There are probably other things you can do to simplify your code. For example, to rename the columns of df, you can use the recode function (from dplyr). We demonstrate this below by first changing the names of the built-in mtcars data frame to be similar to the names in your data. Then we use recode to change a few of the names:
# Rename mtcars data frame
set.seed(2)
names(mtcars) = paste0("X__", sample(1:11))
# Look at data frame
head(mtcars)
# Recode three of the column names
names(mtcars) = recode(names(mtcars),
X__1="New.1",
X__5="New.5",
X__9="New.9")
Or, if the order of the names is always the same, you can do (using your data structure):
names(df) = c('Product_Models','Qty','List_Price','Net_Price','Product_Code','Product_Series','Product_Group','Cat')
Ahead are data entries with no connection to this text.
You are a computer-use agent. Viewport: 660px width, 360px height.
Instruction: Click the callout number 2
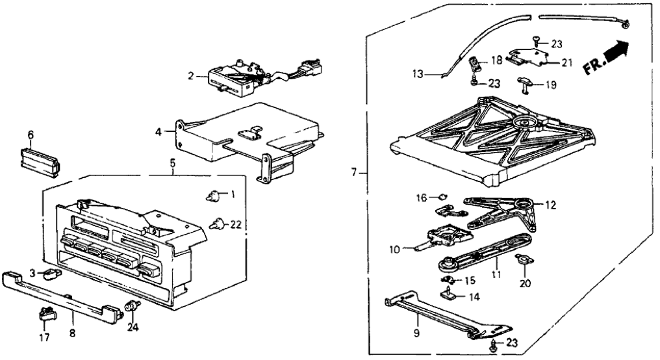pos(191,77)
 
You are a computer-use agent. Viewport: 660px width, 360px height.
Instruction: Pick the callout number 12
pos(551,205)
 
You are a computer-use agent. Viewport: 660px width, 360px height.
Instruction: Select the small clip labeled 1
pos(211,194)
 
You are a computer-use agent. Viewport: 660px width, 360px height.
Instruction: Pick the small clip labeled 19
pos(525,83)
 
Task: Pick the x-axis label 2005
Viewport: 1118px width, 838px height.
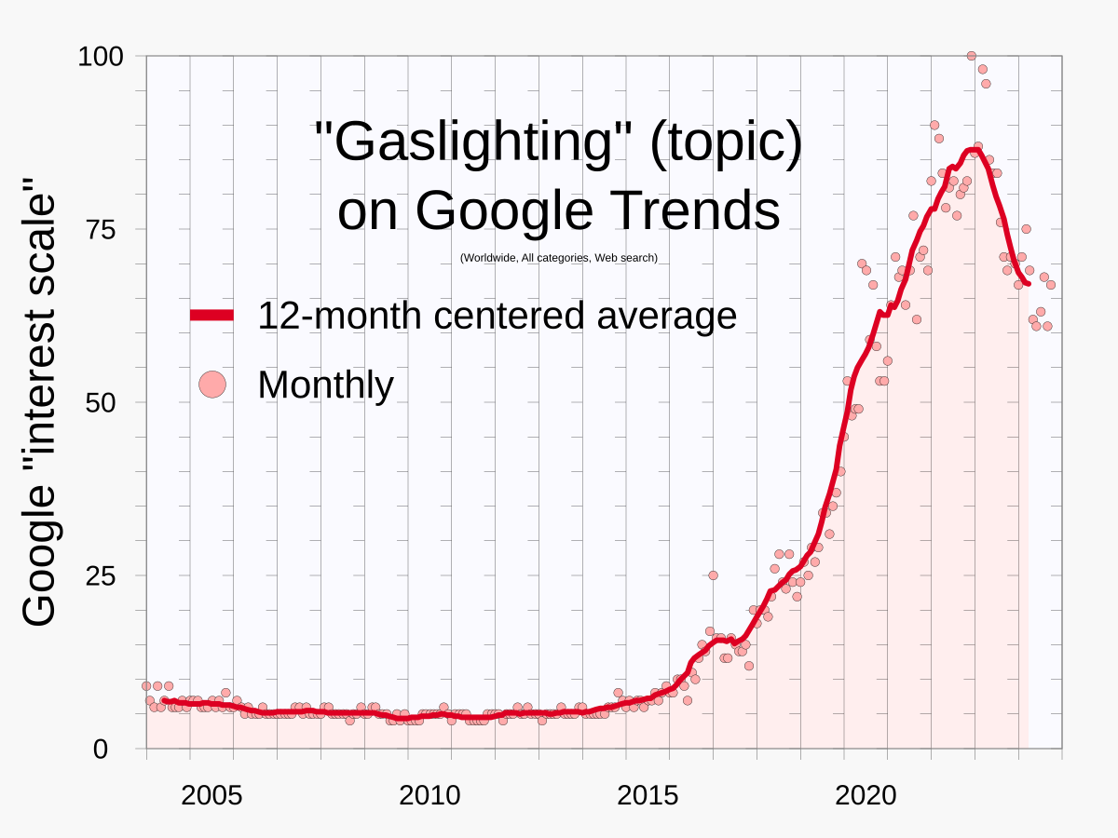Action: [211, 796]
Alternatively, if your Excel files have column names, you can use the skip argument of read_excel to skip to the header row before reading in the data. That way, you'll get the correct column names directly from the Excel file. Since it looks like you also need to get the project name from the first few rows, you can read just those rows first with a separate call to read_excel and use the range argument, and/or the n_max argument to get only the relevant rows or cells for the project name.